EXTRACTED RECORDS:
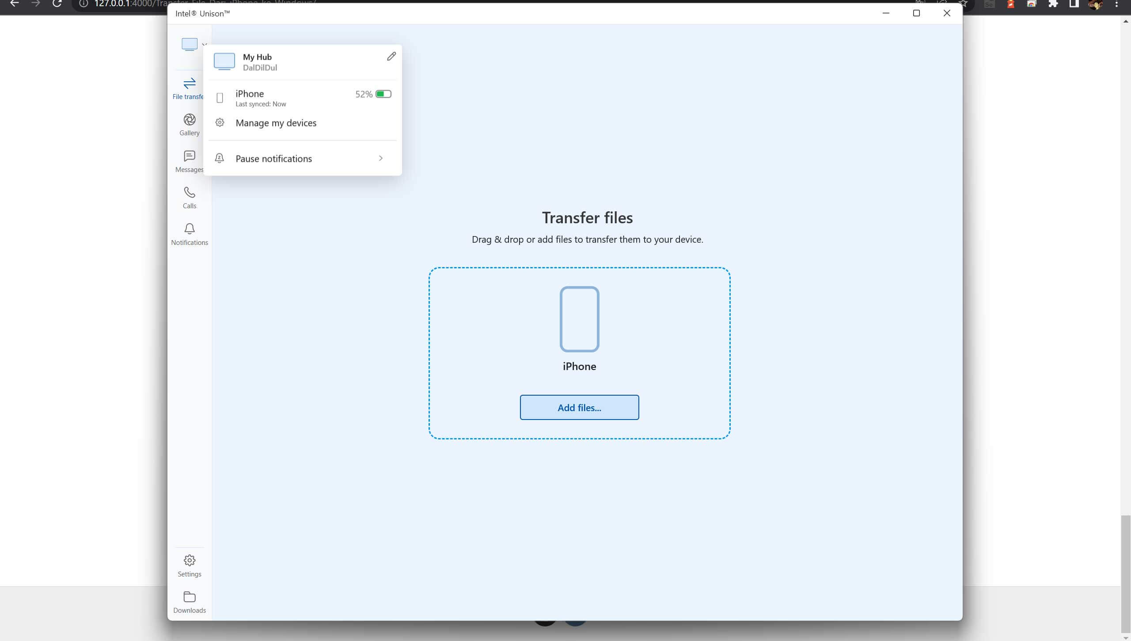The image size is (1131, 641).
Task: Expand Pause notifications submenu
Action: click(x=380, y=159)
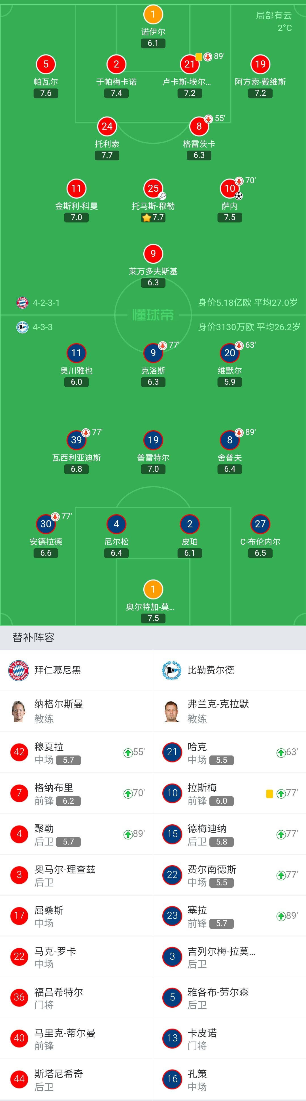The width and height of the screenshot is (306, 1101).
Task: Open 托马斯-穆勒 number 25 player icon
Action: pyautogui.click(x=153, y=188)
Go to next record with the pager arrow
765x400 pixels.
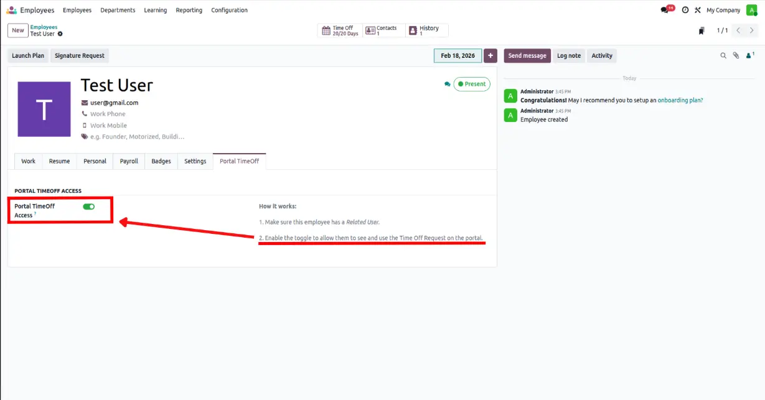(x=752, y=30)
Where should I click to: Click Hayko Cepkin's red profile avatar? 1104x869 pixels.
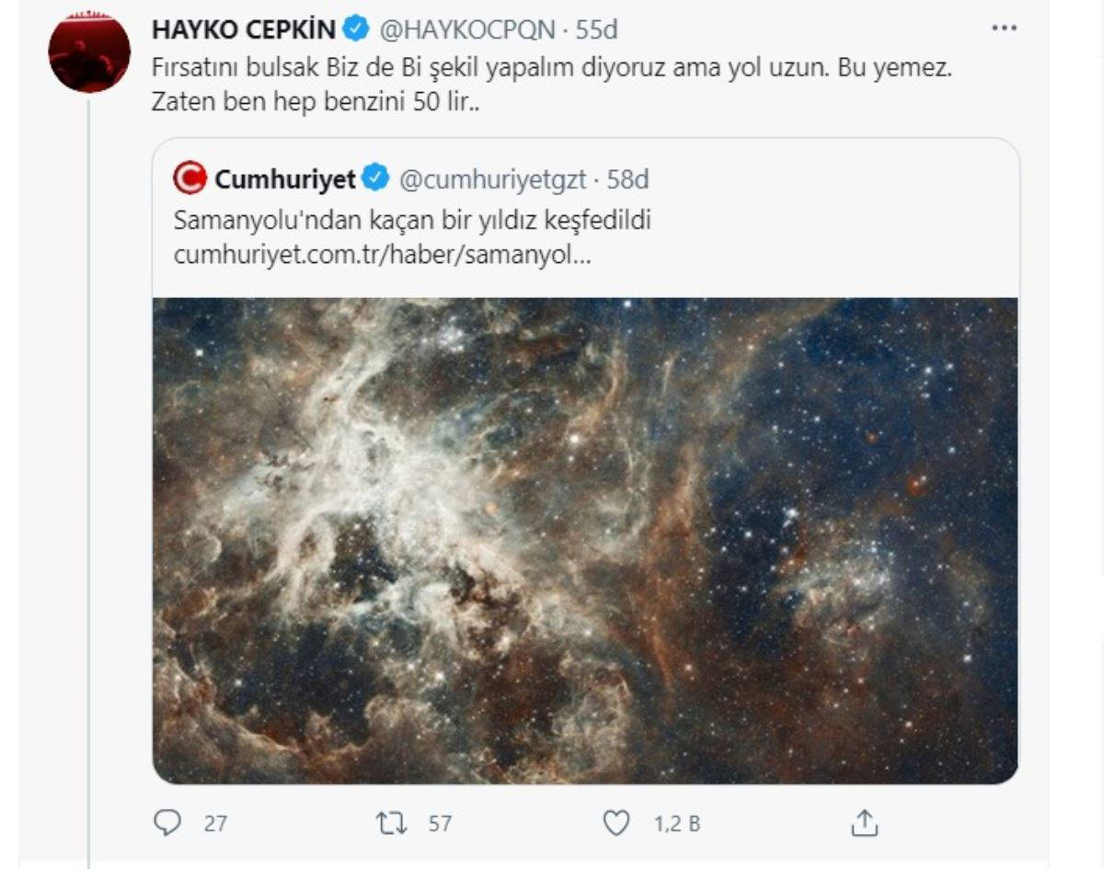(89, 52)
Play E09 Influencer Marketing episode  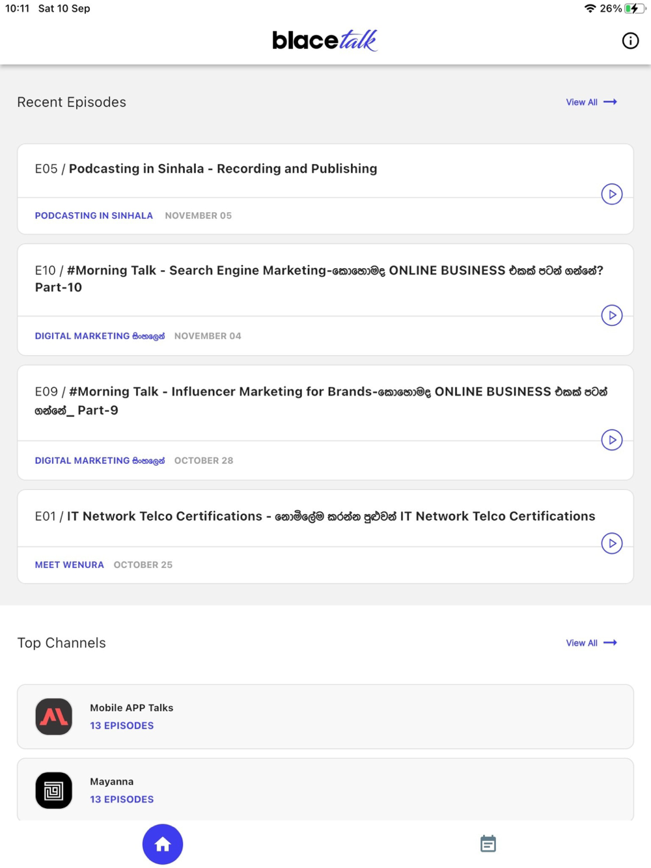pos(611,440)
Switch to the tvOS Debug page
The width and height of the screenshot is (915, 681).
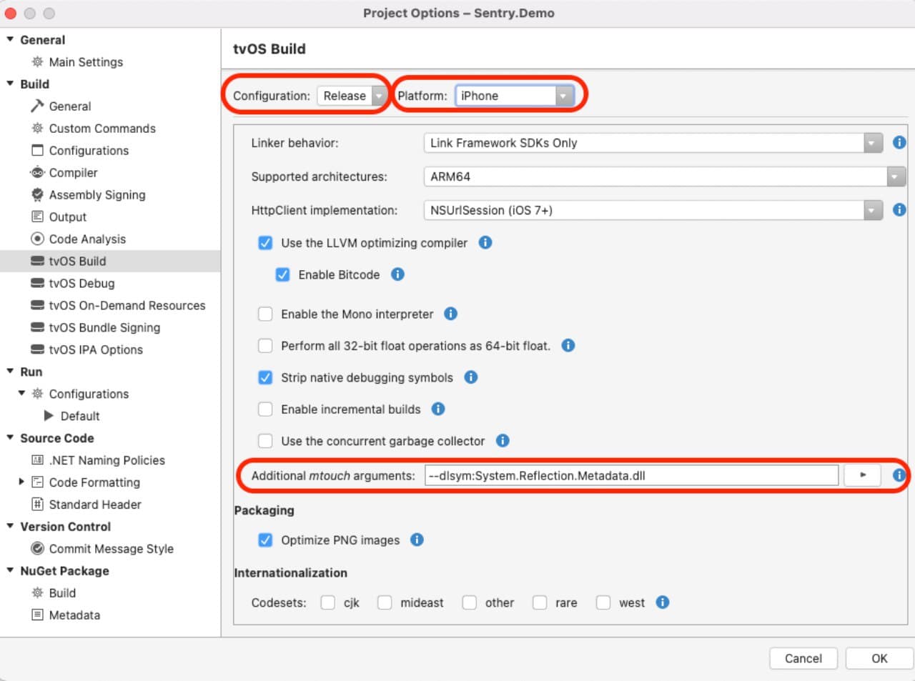point(80,283)
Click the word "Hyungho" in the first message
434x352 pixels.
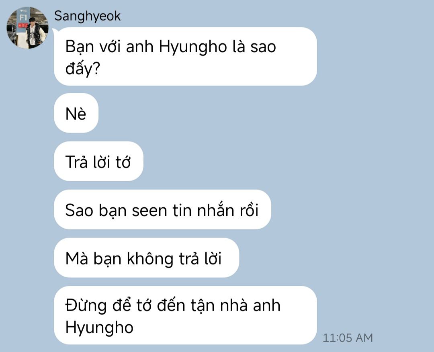[x=193, y=47]
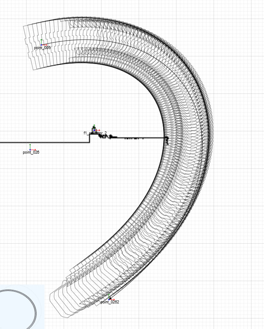Click the point_026 text label
264x329 pixels.
31,152
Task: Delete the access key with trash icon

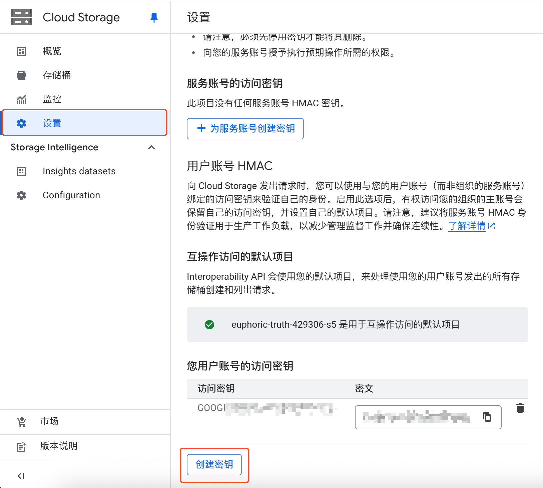Action: point(520,408)
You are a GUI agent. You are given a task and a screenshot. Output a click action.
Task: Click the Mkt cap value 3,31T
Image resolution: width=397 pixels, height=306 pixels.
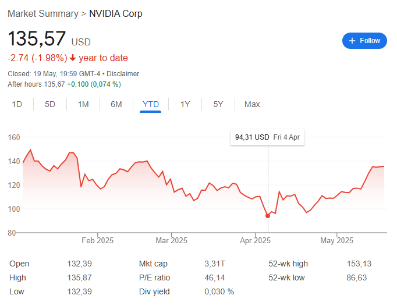click(x=215, y=264)
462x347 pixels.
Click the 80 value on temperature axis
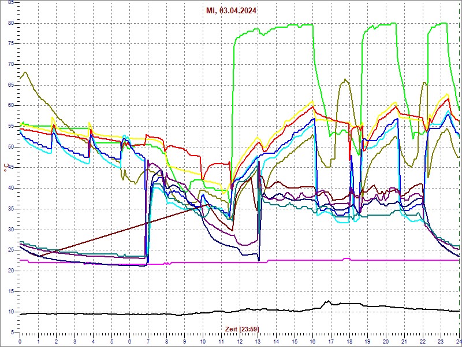point(11,23)
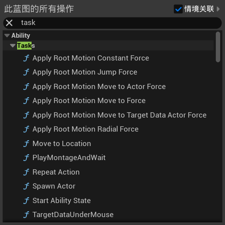This screenshot has width=225, height=225.
Task: Toggle the 情境关联 context sensitive checkbox
Action: (x=178, y=9)

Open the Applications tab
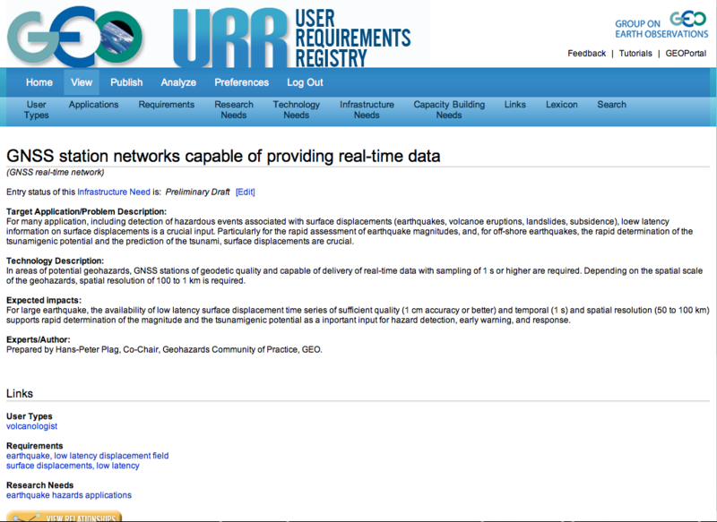[93, 105]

EXERCISE INSTRUCTIONS: Both the line containing "462x347 pixels." and the last line of the records above belong in the exact copy, along with every line between them; pictures do not.

RESPONSE TO THE EXERCISE:
462x347 pixels.
Click the 80 value on temperature axis
point(11,23)
This screenshot has width=225, height=225.
Task: Toggle the 情境关联 context sensitive checkbox
Action: (x=178, y=9)

Open the Applications tab
[93, 105]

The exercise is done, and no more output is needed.